Teach the books, touch the heart

On Friday, the teacher’s association to which I belong hosted its  AGM and  subject council days. Last year we were treated to a keynote by Rick Wormeli and this year Los Angeles teacher Rafe Esquith spoke. Both last year and this I was inspired to do better in the classroom.

My personal feeling has always been that we should be exposing children to more literature, not less. That instead of having them read and then answer a bunch of comprehension questions designed to catch them up because they haven’t read, we should be giving them opportunities to talk and write about what they think. In real life, when faced with a problem, we’re not given multiple choices in order to make the best decisions. We must weigh the options and choose.

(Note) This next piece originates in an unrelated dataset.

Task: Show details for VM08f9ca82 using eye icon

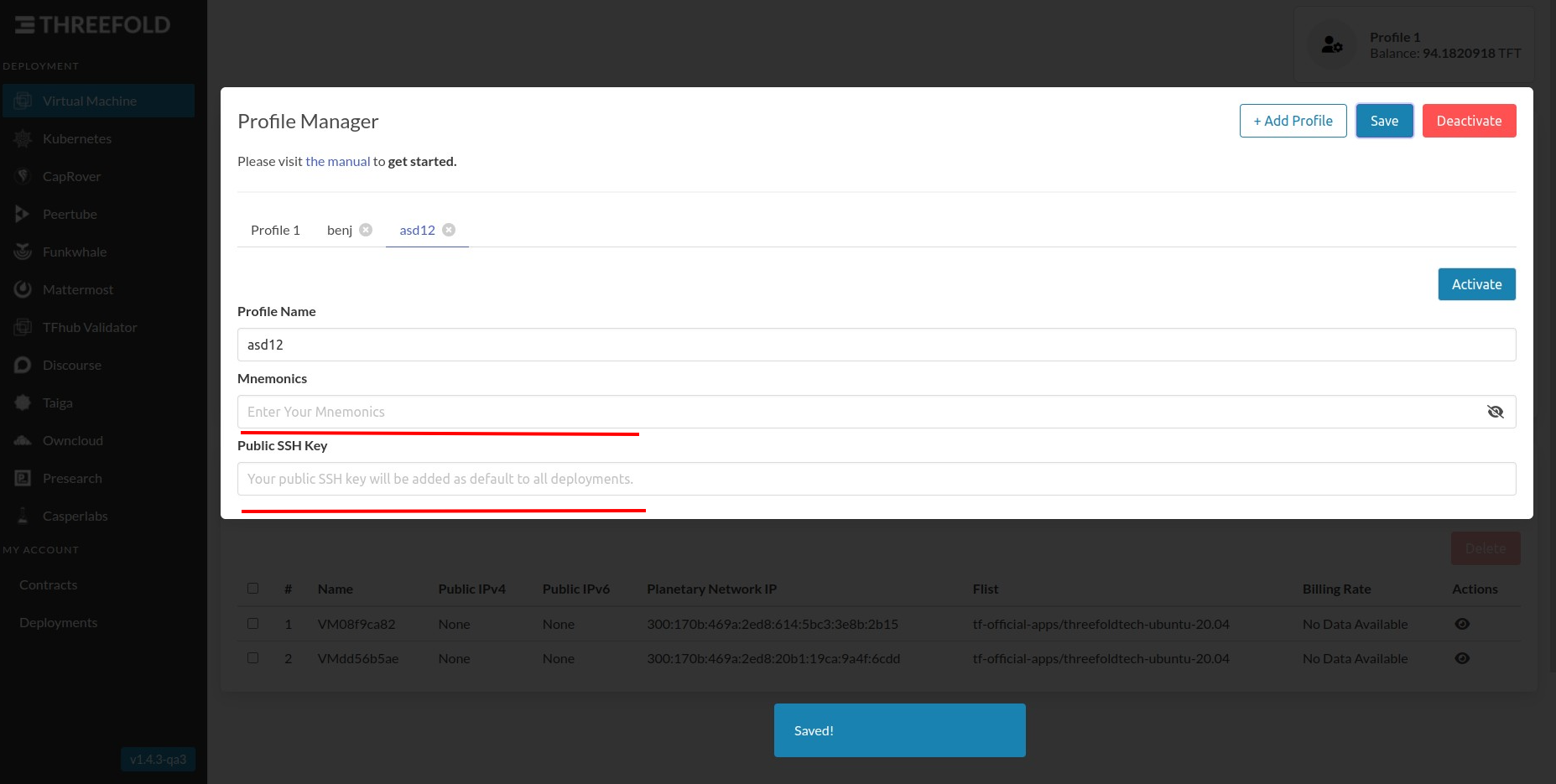Action: coord(1462,624)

Mr. Esquith’s fifth graders do a full length Shakespearean production every year. Esquith himself loves Shakespeare and his passion for the Bard spills over into the lives of his students, mostly impoverished, mostly not native English speakers. You can’t tell me that an experience like that doesn’t make a difference in their lives, a difference far more important than a score on a multiple choice test.

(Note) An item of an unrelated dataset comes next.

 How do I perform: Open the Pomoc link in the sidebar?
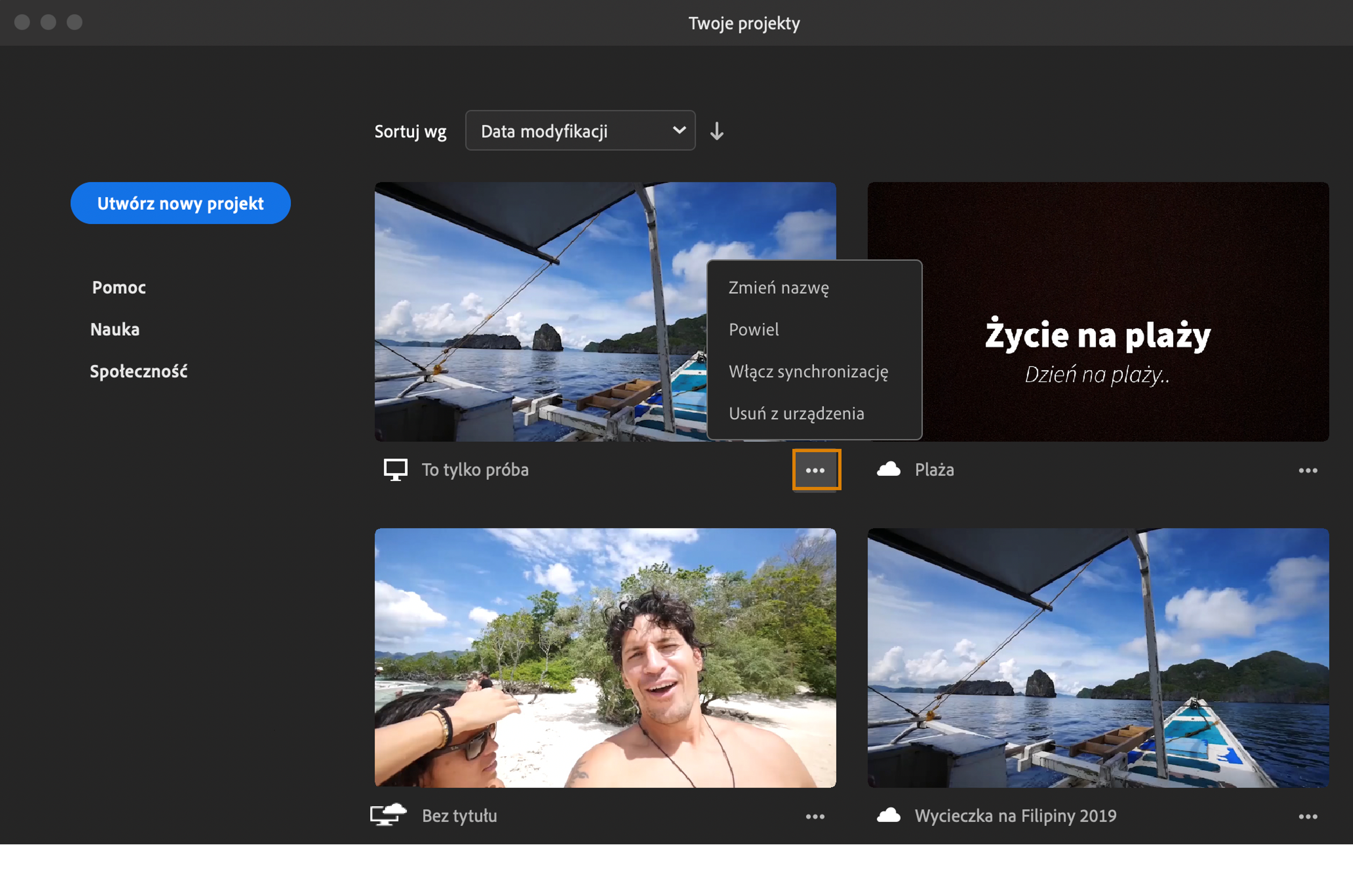pos(119,287)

Every year at about this time I start to think about how I can improve my teaching in the classroom. I don’t think about how I can improve my test results – I think about how I can do my job better; how to introduce kids to great books, turn them into life-long readers, get them to think about how they connect to the material we read, show them how to write.  It’s not PC to say – but I don’t care about the tests as much as I care about their engagement. I want them to discover themselves in what they read, to experience the feeling of kinship with a character, to understand themselves and this world a little bit better.

At least, that’s the goal.

Teacher Claire Needell Hollander’s  opinion piece in the April 20th edition of the New York Times, Teach the Books, Touch the Heart, talks about this focus on testing  and what is lost because of it.  Teaching to the test is not teaching.

Twenty years ago, when I began as a teacher, I had this romantic notion that the classroom – my classroom – would be this amazing space with books and conversation. Yes, we’d do books together as a group, but we’d also read independently. We’d write, not just essays, but lots of different things because unless you go off to do a degree in English, you’ll probably never write an academic essay about theme again in your life after high school. Kids still need to know how to write well, though.

I didn’t stay in teaching very long. I just never settled into it; I felt like I was always playing catch up. My ego kept bashing up against these kids who just didn’t seem to like me. (Probably because I clearly didn’t know what I was doing.) Fast forward 15 years and here I am, back in the classroom…and I love every single day with those kids. My notion of what my English class should be like hasn’t changed and I try every day to balance that notion with the prescribed curriculum. Some days are more successful than others.

I have the experts on my side though. My gurus, Penny Kittle and Kelly Gallagher, talk the talk and walk the walk. And every day I get a little bit closer, I think, to teaching the books and touching the hearts.